As the shuttlecraft came down out of orbit, deceleration pressed the fleetlord into his seat. It was made to conform to the contours of a member of the Race, and did the job… well enough. Everything seemed routine. The only difference he noted was that he would have understood more of the chatter with someone from his own species piloting. The Tosevite seemed highly capable. Tosevites were highly capable. In no small measure, that was what was wrong with them.

He watched the monitor. A large city swelled below him. There was the shuttlecraft port. Rockets fired one more time, killing the shuttlecraft’s velocity.
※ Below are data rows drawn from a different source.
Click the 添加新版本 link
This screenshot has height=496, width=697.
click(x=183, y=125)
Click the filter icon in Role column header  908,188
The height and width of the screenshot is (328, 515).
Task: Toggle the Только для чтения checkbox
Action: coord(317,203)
The grounding was as smooth as any a pilot from the Race might have made. “Well, Exalted Fleetlord, here we are in Los Angeles,” the Big Ugly said.

“Yes,” Atvar said in a hollow voice. “Here we are.”

The pilot opened the hatch. Cool, moist outside air poured into the shuttlecraft. As it flowed over the scent receptors on Atvar’s tongue, he smelled odors both alien from billions of years of separate evolution and familiar because he had smelled such things before. Down deep in his liver, he knew he was on Tosev 3.

“Go on out, Exalted Fleetlord,” the pilot said.

“I thank you,” Atvar said, meaning anything but. When he poked his head out of the hatch, his eyes confirmed what logic and his scent receptors had already told him. He was on Tosev 3. The color of the sky, the shapes of the buildings and cars-this was not his world.

Big Uglies in wrappings that covered almost their entire bodies ran toward him from all directions. Some of them had guns in their hands. “Come with us, Exalted Fleetlord,” one of them called.

“Should I surrender first?” Atvar inquired.

“That will not be necessary,” the American Tosevite replied, taking him literally. “We are here for your protection.”

“I did not realize I needed so much protecting,” Atvar remarked as he came down the ladder.

Instead of answering that, the Big Ugly continued, “We are also here to make sure you do not communicate with members of the Race here before you go back to Home.”

“Do you need so many to do the job?” the fleetlord asked as his toeclaws clicked on concrete. “It seems more as if you are putting me in prison.”

“Call it whatever you please.” The Tosevite sounded altogether indifferent.